#### Task objective:
What you return must be the lines of the data that hold the word "trash".

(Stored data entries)
______________________________

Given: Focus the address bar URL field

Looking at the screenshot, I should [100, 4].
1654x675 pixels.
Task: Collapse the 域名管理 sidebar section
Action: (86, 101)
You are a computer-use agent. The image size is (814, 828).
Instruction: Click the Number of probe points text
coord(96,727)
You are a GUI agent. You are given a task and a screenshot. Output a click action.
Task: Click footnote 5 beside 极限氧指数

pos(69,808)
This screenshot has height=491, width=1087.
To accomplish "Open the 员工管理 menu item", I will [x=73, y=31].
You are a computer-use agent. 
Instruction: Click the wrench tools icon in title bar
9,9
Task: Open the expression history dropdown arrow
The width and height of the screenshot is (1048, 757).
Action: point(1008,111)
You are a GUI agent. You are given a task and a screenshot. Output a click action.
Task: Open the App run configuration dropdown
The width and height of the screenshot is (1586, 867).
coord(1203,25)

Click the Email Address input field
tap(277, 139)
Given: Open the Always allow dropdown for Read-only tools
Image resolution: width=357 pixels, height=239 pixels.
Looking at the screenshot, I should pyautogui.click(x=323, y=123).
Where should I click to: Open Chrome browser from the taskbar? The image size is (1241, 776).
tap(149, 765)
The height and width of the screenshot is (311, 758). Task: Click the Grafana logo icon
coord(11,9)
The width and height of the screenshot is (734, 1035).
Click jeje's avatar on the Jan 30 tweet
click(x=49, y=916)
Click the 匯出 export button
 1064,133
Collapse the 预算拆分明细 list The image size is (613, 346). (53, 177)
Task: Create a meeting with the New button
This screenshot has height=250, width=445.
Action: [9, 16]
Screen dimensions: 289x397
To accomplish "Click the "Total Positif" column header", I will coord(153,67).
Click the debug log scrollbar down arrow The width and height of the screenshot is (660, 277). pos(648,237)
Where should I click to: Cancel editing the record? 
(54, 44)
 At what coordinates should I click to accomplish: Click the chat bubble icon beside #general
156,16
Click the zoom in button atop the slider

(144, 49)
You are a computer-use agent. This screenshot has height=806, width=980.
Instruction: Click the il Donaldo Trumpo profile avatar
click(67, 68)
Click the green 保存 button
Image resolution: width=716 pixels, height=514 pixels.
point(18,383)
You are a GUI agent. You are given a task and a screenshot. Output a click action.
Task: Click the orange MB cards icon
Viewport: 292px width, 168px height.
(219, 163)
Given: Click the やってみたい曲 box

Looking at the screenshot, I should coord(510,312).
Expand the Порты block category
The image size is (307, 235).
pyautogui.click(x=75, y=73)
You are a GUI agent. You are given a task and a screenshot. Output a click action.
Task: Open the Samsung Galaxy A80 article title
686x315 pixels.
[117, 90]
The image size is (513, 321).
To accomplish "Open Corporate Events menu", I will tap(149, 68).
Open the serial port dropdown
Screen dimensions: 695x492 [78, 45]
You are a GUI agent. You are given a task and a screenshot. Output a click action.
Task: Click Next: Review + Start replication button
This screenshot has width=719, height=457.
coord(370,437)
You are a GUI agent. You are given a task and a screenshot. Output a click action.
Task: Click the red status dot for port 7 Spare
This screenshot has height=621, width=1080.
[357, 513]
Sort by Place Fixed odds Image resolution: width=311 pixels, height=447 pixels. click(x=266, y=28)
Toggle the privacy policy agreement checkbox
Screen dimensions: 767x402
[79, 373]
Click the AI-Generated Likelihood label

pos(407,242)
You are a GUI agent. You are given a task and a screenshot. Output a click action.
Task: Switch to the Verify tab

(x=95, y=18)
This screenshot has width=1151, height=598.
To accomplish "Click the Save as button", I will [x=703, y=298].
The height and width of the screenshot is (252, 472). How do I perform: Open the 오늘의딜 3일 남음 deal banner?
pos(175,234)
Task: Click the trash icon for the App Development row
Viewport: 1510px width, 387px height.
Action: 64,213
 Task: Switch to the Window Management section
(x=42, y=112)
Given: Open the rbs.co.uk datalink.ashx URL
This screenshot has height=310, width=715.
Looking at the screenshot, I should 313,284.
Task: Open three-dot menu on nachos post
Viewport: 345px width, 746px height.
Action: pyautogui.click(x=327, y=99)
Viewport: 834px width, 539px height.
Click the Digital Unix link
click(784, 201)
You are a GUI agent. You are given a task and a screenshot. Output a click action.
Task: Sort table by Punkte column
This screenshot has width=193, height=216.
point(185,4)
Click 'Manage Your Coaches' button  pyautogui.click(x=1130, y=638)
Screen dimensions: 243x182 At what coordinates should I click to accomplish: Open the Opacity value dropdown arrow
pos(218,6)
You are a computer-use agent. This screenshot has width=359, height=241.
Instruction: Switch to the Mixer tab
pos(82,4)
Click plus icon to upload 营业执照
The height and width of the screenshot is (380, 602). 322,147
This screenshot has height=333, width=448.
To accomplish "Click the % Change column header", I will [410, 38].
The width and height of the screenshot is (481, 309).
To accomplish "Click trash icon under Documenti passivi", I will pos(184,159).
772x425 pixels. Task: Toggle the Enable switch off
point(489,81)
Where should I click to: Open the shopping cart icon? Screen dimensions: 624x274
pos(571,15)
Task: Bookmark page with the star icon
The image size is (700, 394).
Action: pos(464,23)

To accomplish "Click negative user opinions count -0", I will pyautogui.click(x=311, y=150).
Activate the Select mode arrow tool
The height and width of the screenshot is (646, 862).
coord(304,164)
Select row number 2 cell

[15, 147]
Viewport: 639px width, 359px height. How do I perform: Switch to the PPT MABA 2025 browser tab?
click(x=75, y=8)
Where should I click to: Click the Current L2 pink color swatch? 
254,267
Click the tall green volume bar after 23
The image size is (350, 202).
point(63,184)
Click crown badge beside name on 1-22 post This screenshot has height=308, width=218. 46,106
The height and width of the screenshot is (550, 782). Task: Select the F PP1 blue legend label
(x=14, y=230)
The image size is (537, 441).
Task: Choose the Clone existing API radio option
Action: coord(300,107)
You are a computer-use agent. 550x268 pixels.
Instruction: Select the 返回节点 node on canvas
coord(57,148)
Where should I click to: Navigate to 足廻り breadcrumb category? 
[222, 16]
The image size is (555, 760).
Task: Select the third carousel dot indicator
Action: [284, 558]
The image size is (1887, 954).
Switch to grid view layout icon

______________________________

#### Response area:
Task: Click the trash icon for the App Development row
To accomplish "Click trash icon under Documenti passivi", I will pos(184,159).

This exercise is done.